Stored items
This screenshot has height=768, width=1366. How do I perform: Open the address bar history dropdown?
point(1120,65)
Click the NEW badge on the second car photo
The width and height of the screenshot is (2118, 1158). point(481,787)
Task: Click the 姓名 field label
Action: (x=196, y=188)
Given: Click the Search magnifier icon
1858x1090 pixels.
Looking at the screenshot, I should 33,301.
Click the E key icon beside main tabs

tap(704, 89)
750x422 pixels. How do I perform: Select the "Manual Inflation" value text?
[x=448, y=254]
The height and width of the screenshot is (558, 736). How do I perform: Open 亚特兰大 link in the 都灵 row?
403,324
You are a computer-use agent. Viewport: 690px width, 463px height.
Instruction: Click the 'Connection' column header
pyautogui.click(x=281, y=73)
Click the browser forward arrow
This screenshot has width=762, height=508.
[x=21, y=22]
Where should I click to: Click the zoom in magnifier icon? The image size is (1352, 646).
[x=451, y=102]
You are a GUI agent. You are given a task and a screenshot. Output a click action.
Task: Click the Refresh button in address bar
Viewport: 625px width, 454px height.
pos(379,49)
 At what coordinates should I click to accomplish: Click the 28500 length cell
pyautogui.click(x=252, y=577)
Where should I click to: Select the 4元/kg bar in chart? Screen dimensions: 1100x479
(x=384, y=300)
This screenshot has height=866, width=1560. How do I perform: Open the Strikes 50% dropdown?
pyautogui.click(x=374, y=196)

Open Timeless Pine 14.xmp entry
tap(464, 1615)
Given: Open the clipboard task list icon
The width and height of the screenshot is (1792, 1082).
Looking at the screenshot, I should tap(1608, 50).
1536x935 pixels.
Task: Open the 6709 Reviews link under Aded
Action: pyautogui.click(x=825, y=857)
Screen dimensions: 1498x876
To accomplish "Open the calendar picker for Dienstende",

**What is being asked**
Count the lines above that contain the word "agent", and give only that number.

**Result of the task**
2